Saturday, April 23, 2011

Your Mystery...within...THE MYSTERY

"Christ has died, Christ is risen, Christ will come again." Words we know, and can repeat without thinking about them.
We can repeat them so easily, from the top of our head. Here is a hard question, “are they a real expression of what is our gut feelings?”. It is only when we pray from our gut, that our prayers are heard. We have to own our reality for there to be connection a with our God. When we do not pray from our reality, we are not known to God. Our God IS reality, and the closer we are to our reality the closer we are to God. As Metz says so very disconcertingly,
"Sinful flight from God begins with sinful flight from self, return to God begins with a return to self". That is to the person I really am, as God sees me
not as others see me. What a vast chasm lies between those two realities??? Honesty, with who we are in God's oh so gentle, loving gaze allows us to slowly embrace and accept who it is we really are.

That is our who spiritual journey. We never have to be anything more than we already are, the beloved daughter/son of our Heavenly Father.
A love revealed to us, in and through the Life and ministry of His Son, Jesus Christ.

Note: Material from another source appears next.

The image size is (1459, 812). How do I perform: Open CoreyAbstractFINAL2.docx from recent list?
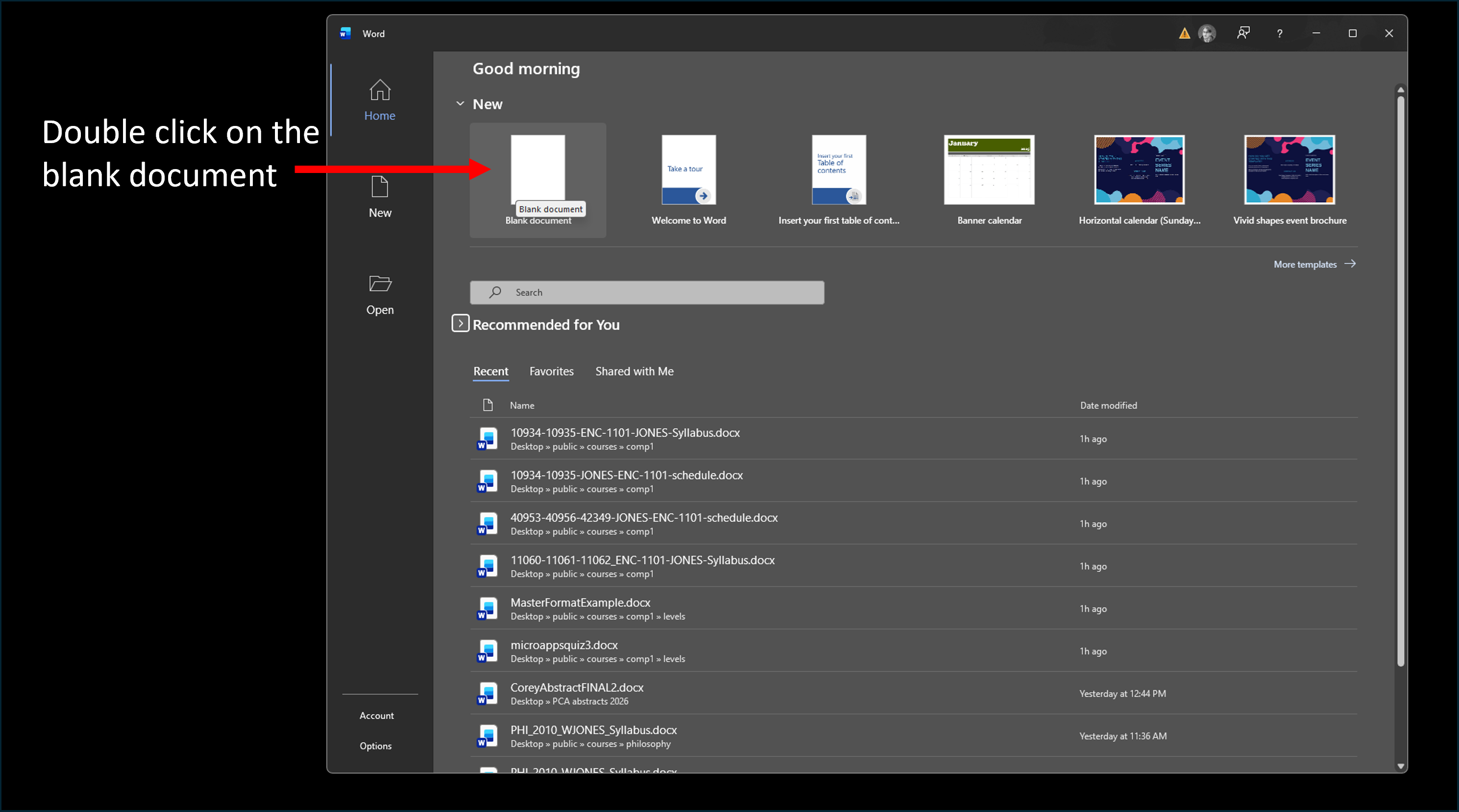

We have that saying, "Familiarity breeds contempt". We can and do become indifferent to our everyday life, and all of it's happenings. We will then lose sight of the Mystery that is being encountered, and lived out in our so called ordinary, familiar lives. We can become so indifferent to the people, places and events and never realize that it is in them we encounter the reality of what we say at Mass, “Christ has died, Christ is risen and Christ comes again”.. and again, ever new. What a mystery, no wonder we have no repeat it so often? We have the expression in Ireland, “When you throw enough mud at a wall some of it is bound to stick". We then need to ask for the faith to see beyond the ordinary and familiar so as to grow in wonder, and in awe of the mystery that is hidden within us. As we grow in reverence of what we see, hear, feel, taste, and touch, we will be brought to the realization, and oh so slowly, that Christ has died, Christ is risen, and Christ DOES come again, again , and again. We also pray that our lenses be cleared of all the garbage which prevents us from enjoying the freedom that is ours, because Jesus Christ suffered and died for us. This is the real truth of who we are as we live out our part in The paschal Mystery.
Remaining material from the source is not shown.